## [DATA UNDER STUDY]

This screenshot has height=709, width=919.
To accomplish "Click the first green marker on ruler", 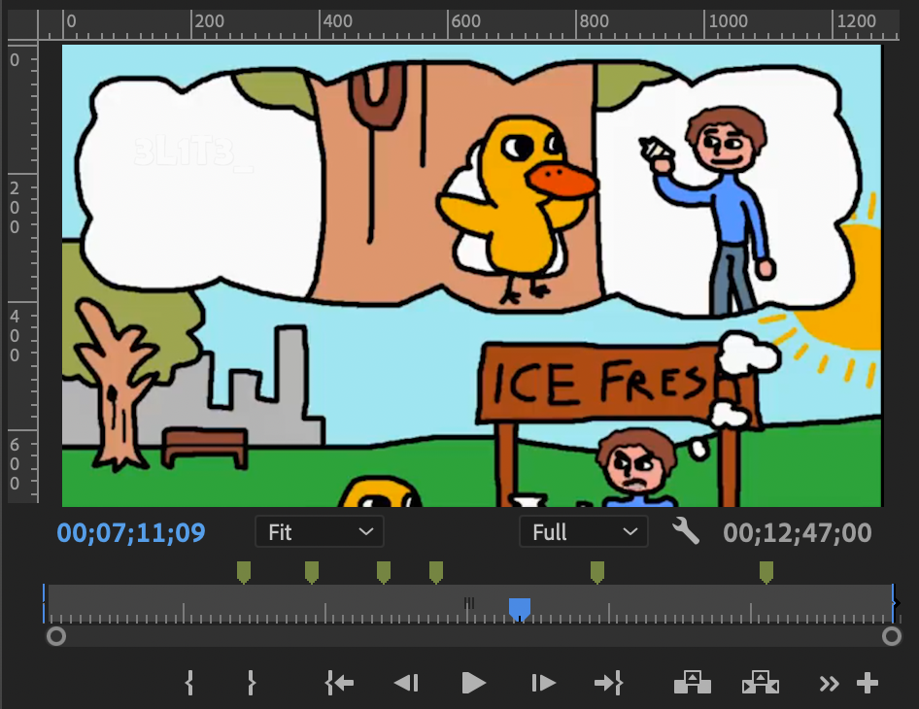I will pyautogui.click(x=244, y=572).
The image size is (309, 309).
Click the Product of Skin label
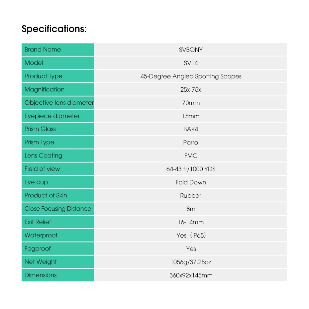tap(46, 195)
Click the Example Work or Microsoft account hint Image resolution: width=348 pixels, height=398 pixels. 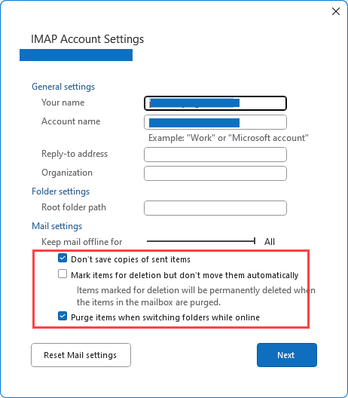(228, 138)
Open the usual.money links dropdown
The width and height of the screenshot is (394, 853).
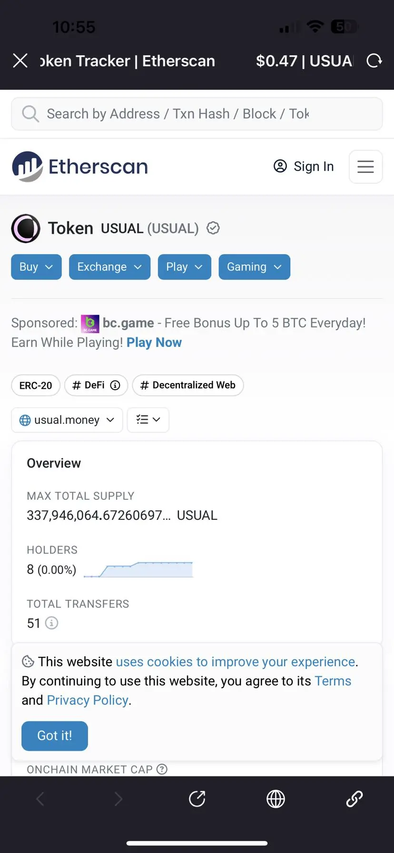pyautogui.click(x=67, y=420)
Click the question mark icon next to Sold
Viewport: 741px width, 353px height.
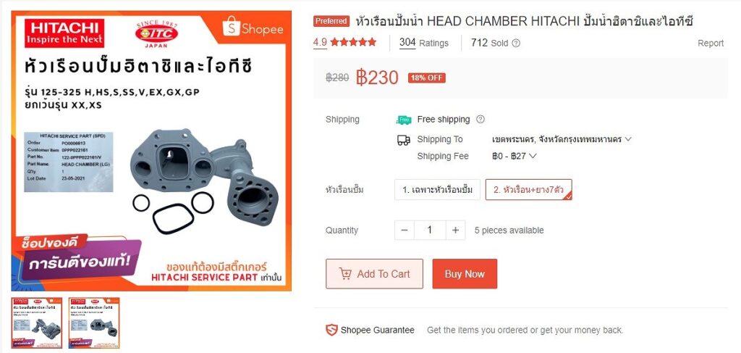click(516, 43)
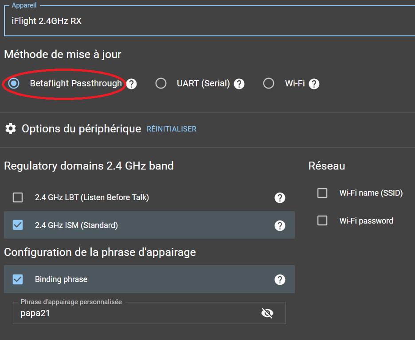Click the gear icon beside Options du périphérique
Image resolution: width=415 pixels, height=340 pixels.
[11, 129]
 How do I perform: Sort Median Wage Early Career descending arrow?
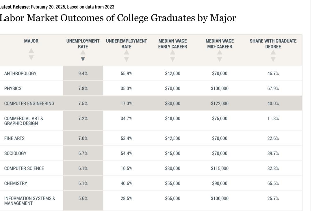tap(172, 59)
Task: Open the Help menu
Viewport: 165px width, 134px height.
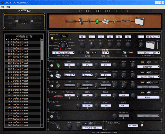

## [EXERCISE REQUIREMENTS]
For the word "Open", find all matching lines in the entries above and copy them out.

## [OUTPUT]
Open the usual.money links dropdown
Task: Open the Help menu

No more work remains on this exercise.